---------- Dataset ----------

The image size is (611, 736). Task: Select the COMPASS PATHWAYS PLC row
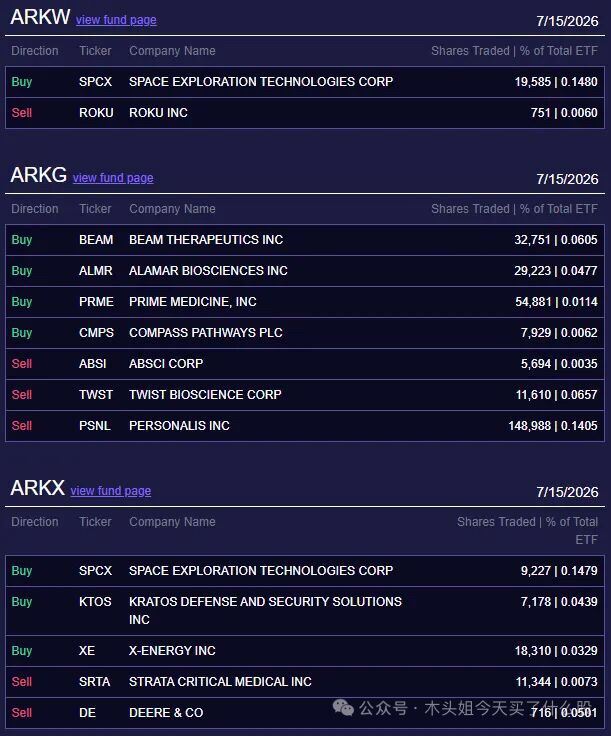305,333
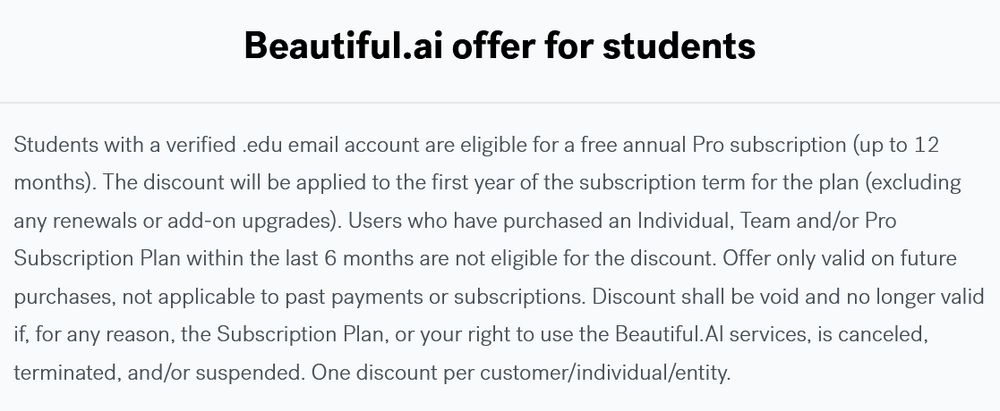The width and height of the screenshot is (1000, 411).
Task: Click the ".edu" text in the paragraph
Action: (261, 146)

----------

Wherever a picture appears in the records above, leave it out and transcribe everything else exactly.

**Exercise output:**
The image size is (611, 736). Task: Select the COMPASS PATHWAYS PLC row
305,333
The width and height of the screenshot is (1000, 411).
Task: Click the ".edu" text in the paragraph
Action: (261, 146)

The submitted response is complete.